# A little expensive ?



## Spark Master (Jul 3, 2012)

http://www.grainger.com/Grainger/CEP-Generator-Cord-Set-14N228?BaseItem=6EDX4


----------



## 360max (Jun 10, 2011)

Spark Master said:


> http://www.grainger.com/Grainger/CEP-Generator-Cord-Set-14N228?BaseItem=6EDX4


I dont think Grainger sells anything cheap, they are the one stop shop for businesses that can/have to shop out of catalogs


----------



## HARRY304E (Sep 15, 2010)

Spark Master said:


> http://www.grainger.com/Grainger/CEP-Generator-Cord-Set-14N228?BaseItem=6EDX4


Way up there.:no:


----------



## Speedy Petey (Jan 10, 2007)

Be sure to add Grainger TripleGuard® repair & replacement coverage  for $129.00. :thumbsup:


----------



## Sparky J (May 17, 2011)

Grainger is expensive on mostly everything but when you need it usually they have it or can have it. 
But wow that is up there.


----------



## B4T (Feb 10, 2009)

Norwall .. $239.00.. http://www.norwall.com/products/100-Foot-30-Amp-Generator-Cord-with-NEMA-L1430-Ends-By-Generac.html


----------



## noarcflash (Sep 14, 2011)

I wonder if that Norwall product is SOW ?


----------



## B4T (Feb 10, 2009)

noarcflash said:


> I wonder if that Norwall product is SOW ?


This is all is says... "Thermoset Weather Resistant Compound"


----------



## Cletis (Aug 20, 2010)

I love using them to figure out my material cost.

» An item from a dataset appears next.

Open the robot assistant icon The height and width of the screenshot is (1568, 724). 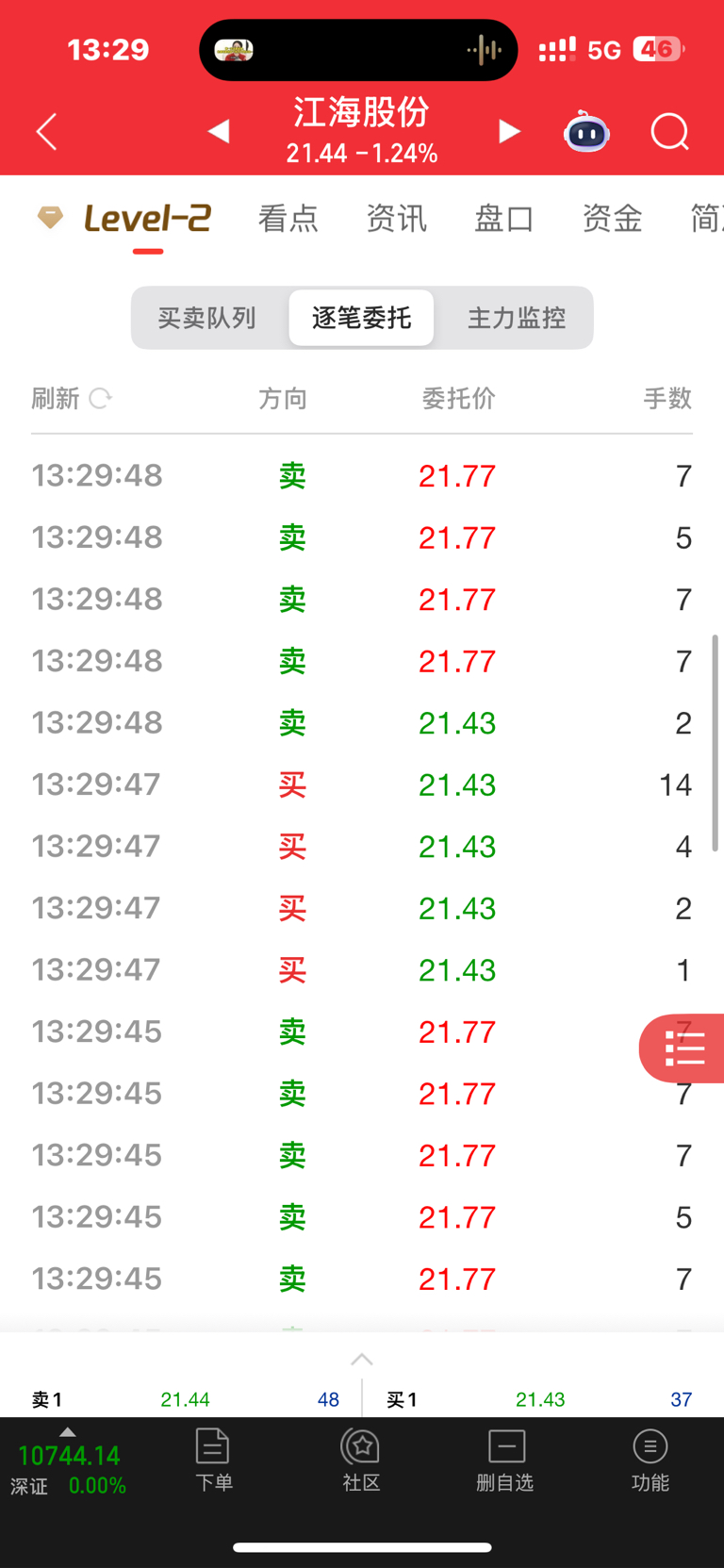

I just punch it in using their numbers and that takes care of markup and then some. I try never to ever buy anything from them if at all possible


----------



## mbednarik (Oct 10, 2011)

I bet it is ready to ship at that price. I think 10/4 so cord is around $1.5/ft, so with ends i could see $200 in material.


----------



## Bulldog (Jan 28, 2009)

I agrre that Grainger prices are high, but bussiness do not pay the price that is listed in the catalog.
The generator cord by Norwall is the same price as other mfg such as Gen-Tran online.


----------



## tufts46argled (Dec 23, 2007)

Sparky J said:


> Grainger is expensive on mostly everything but when you need it usually they have it or can have it.
> But wow that is up there.


That's how I look at it too! Don't use them often, but if I need it quick and don't have time to wait or hunt else where.


----------



## erics37 (May 7, 2009)

I just ordered a couple drum heaters from Grainger for a little project at a pump station. It's a water pump station for the city's backup water supply, so it doesn't get used very often. Building is unheated, so condensation in the pump motors is a problem. The easiest solution anyone came up with is to get a drum heater, put it on the matter, and run it through a N.C. auxiliary contact on the pump starter. When the motor is off, the heater goes; when the motor is on, the heater stops.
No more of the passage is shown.